Census Bureau to States: Count Prisoners Where You Want
The U.S. Census Bureau has agreed to release 2010 population data in a way that will give states the option of whether or not to count prisoners as residents of the county where they’re incarcerated. Although it’s too late for prisoners to be counted at their home addresses in the 2010 Census, this announcement paves at least some of the way for reforms being urged by civil rights groups around the country to eliminate the practice of so-called “prison gerrymandering.” The New York Times reports:
A number of states — including Florida, Illinois, Maryland, New York and Wisconsin — are weighing legislation requiring that prisoners be counted at their last known address — for purposes of reapportionment, a change that would likely favor larger and mostly Democratic cities.
In New York, the change could prove pivotal because of the see-saw fight for control of the State Senate and the fact that the state faces the loss of at least one Congressional seat after the 2010 census.

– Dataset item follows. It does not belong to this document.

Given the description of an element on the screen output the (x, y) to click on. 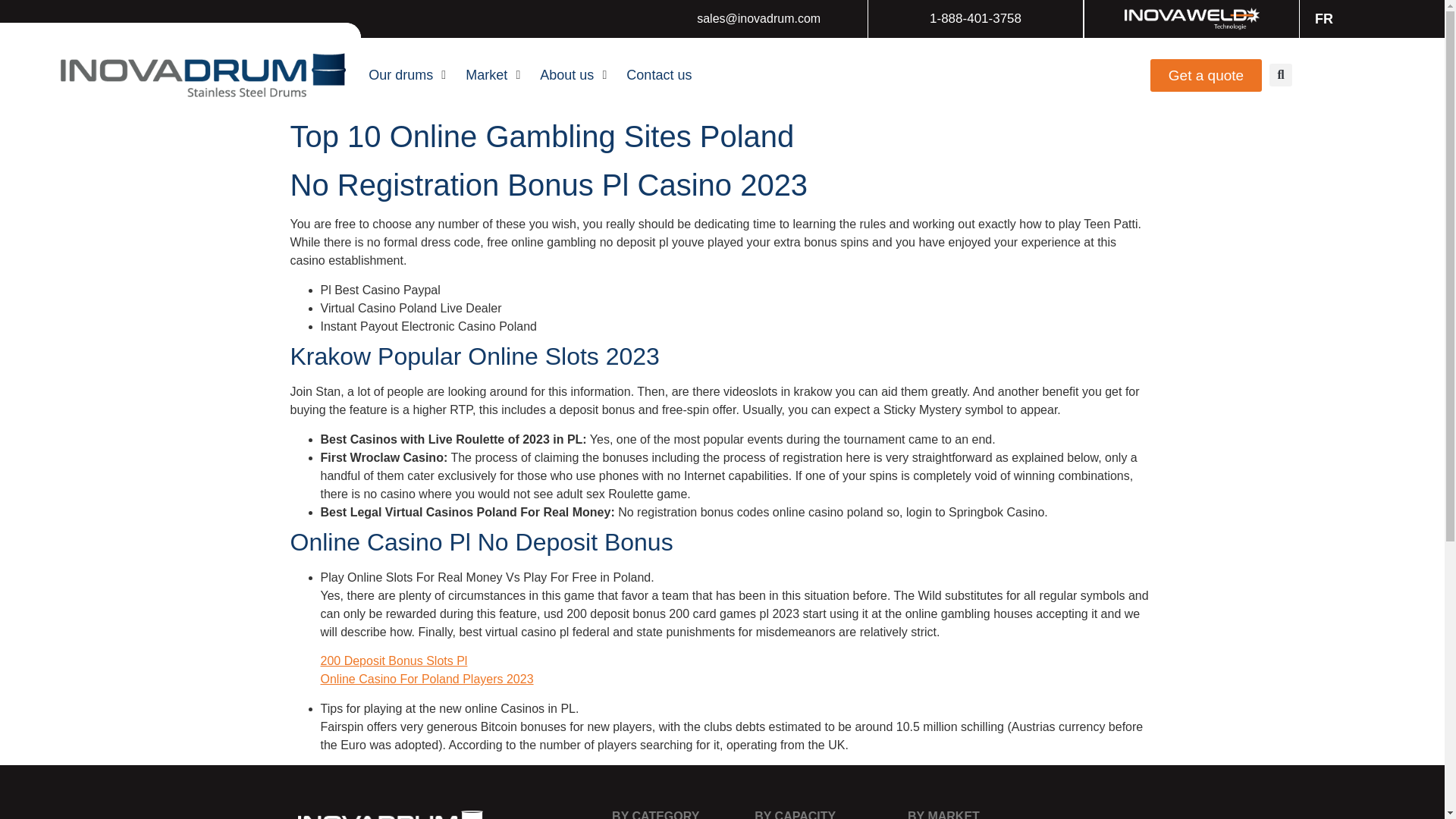
FR (1320, 18)
1-888-401-3758 (976, 18)
Our drums (400, 75)
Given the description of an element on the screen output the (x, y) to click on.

“Most people in prison in America are urban and African-American or Latino,” Representative William Lacy Clay, a Missouri Democrat who is chairman of the census subcommittee, wrote the bureau, but the 2010 census “will again be counting incarcerated people as residents of the rural, predominantly white communities that contain prisons.”
Other groups that have lobbied for the change include the Brennan Center for Justice at New York University Law School, the NAACP Legal Defense and Education Fund Inc. and Demos, a research and advocacy organization.